Post by michael mills » 16 Nov 2004, 00:45

What was deceptive or misleading in my claim?

I quoted a passage from a finding of fact by a United states court.

I noted that the United States court found that Aktion Reinhardt denoted
The purpose of the action was to gather into the Reich all the Jewish manpower and wealth which could be reached.
The passage which I quoted in full gave a number of sources for the Jewish property confiscated and processed under Aktion Reinhardt:

- Jews who had been exterminated
- Jews who had been deported
- Jews who had been sent to concentration camps as slave labour.

It is clear that the United States court did not find that Aktion Reinhardt denoted a program of extermination.

It found that Aktion Reinhardt denoted a program of confiscating and processing Jewish property.

It stated that some of the confiscated property came from Jews who had been exterminated.

But it did not state that all of the Jews from whom the property confiscated under Aktion Reinhardt came were exterminated. It stated that some of that property came from Jews sent to concentration camps as slave labour:
The Jews themselves were herded into concentration camps as slaves and their entire worldly possessions confiscated.
Note that the United States court itself uses the word "confiscated".

The court referred to Jews dying in concentration camps, but did not find that they were necessarily killed, or that the Jews were sent to the concentration camps for the purpose of being killed:
When Jews died in concentration camps, additional loot became available. The clothing was stripped from their bodies and, after being carefully searched for hidden valuables and the distinguishing Jewish Star removed, was distributed to still living inmates or to German civilians.

□ □ □

▸ WHAT YOU NEED TO DO: Which word does the forum post point out that the United States court itself uses?

▸ DATA SEGMENT:
□ □ □

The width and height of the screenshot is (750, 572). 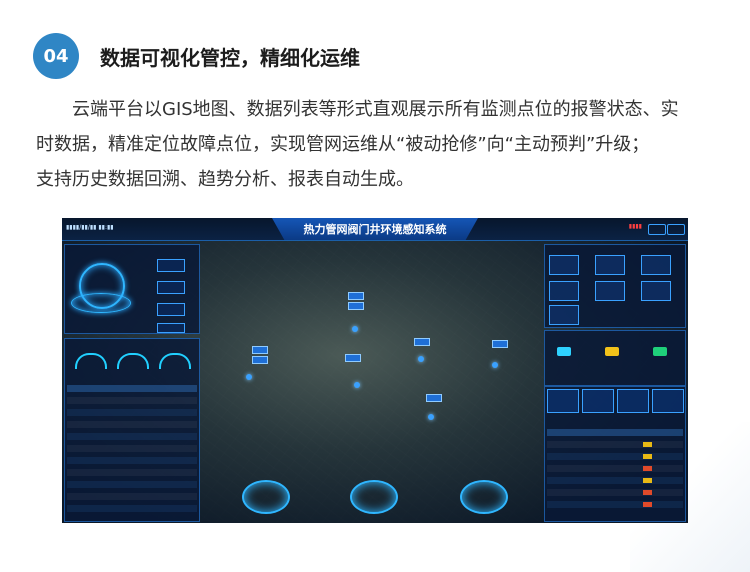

□ □ □

▸ RESPONSE: The word "confiscated."